(Stored records)
========================================================================

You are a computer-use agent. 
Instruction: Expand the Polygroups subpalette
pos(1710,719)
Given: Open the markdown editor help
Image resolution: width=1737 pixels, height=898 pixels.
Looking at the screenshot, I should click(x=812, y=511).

========================================================================

**WHAT YOU ARE ASKED TO DO**
Write out exactly the lines of the entries above that run from the line containing "Instruction: Expand the Polygroups subpalette" through the last line, including both.

**COMPLETED TASK**
Instruction: Expand the Polygroups subpalette
pos(1710,719)
Given: Open the markdown editor help
Image resolution: width=1737 pixels, height=898 pixels.
Looking at the screenshot, I should click(x=812, y=511).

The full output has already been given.